▶ WHAT IS BEING ASKED
Copy the material word for word, starting at its first line and ending with the line that contains "point(221,152)", including both of those lines.

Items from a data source
-------------------------
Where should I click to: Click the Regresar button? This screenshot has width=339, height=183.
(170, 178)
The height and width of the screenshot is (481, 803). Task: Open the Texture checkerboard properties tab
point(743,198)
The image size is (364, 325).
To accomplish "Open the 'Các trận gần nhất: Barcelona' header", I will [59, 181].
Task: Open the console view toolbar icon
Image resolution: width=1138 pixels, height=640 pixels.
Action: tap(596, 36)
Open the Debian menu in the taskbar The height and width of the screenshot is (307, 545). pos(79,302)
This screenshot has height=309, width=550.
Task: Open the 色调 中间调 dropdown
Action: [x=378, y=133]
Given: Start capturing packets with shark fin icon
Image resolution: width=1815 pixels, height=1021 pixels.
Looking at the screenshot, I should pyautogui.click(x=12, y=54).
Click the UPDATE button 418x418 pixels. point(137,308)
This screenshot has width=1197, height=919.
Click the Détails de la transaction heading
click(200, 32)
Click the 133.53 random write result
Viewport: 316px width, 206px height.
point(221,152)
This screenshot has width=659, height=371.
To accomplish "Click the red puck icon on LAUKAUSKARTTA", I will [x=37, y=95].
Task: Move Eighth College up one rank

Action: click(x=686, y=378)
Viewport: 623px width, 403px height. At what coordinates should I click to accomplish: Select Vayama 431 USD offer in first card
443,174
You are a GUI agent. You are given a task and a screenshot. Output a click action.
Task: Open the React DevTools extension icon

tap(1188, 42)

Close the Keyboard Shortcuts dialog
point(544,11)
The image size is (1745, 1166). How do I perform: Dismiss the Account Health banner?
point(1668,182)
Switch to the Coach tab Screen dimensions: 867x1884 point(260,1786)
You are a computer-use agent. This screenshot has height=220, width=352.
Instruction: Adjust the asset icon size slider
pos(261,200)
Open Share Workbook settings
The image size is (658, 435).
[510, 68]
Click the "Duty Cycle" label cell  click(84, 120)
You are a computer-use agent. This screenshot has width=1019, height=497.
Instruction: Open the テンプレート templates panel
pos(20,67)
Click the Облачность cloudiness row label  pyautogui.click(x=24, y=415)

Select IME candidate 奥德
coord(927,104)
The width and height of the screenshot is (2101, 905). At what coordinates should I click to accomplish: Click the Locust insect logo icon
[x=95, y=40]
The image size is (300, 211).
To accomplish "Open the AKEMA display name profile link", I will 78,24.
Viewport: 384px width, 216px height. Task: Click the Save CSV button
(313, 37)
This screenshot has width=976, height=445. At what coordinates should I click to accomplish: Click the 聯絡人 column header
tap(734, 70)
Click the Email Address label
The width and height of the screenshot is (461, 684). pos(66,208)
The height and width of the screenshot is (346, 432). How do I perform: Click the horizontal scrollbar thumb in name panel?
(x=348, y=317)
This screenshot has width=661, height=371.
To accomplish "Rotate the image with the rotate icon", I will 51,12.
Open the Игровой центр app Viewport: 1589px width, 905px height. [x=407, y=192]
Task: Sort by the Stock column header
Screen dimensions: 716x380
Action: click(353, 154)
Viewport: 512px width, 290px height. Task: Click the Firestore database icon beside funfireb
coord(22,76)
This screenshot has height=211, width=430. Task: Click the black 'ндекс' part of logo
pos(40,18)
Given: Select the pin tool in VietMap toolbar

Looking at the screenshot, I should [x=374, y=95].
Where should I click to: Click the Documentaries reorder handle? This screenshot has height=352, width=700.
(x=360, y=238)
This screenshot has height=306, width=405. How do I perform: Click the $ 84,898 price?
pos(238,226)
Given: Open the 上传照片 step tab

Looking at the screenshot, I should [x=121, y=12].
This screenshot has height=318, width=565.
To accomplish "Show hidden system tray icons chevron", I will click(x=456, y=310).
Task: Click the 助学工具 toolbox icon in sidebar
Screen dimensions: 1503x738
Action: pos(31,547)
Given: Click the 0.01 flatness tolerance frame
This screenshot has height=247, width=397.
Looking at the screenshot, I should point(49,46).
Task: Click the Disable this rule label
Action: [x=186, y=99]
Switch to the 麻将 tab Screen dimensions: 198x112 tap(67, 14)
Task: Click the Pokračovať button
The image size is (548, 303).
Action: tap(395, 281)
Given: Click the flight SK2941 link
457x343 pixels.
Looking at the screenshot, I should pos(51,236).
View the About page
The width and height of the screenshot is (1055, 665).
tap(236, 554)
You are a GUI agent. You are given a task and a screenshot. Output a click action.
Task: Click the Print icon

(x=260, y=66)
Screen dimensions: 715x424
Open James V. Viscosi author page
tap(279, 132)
-------------------------
▶ RESPONSE
Where should I click to: Click the Regresar button? This screenshot has width=339, height=183.
(170, 178)
The height and width of the screenshot is (481, 803). Task: Open the Texture checkerboard properties tab
point(743,198)
The image size is (364, 325).
To accomplish "Open the 'Các trận gần nhất: Barcelona' header", I will [59, 181].
Task: Open the console view toolbar icon
Image resolution: width=1138 pixels, height=640 pixels.
Action: tap(596, 36)
Open the Debian menu in the taskbar The height and width of the screenshot is (307, 545). pos(79,302)
This screenshot has height=309, width=550.
Task: Open the 色调 中间调 dropdown
Action: [x=378, y=133]
Given: Start capturing packets with shark fin icon
Image resolution: width=1815 pixels, height=1021 pixels.
Looking at the screenshot, I should pyautogui.click(x=12, y=54).
Click the UPDATE button 418x418 pixels. point(137,308)
This screenshot has width=1197, height=919.
Click the Détails de la transaction heading
click(200, 32)
Click the 133.53 random write result
Viewport: 316px width, 206px height.
point(221,152)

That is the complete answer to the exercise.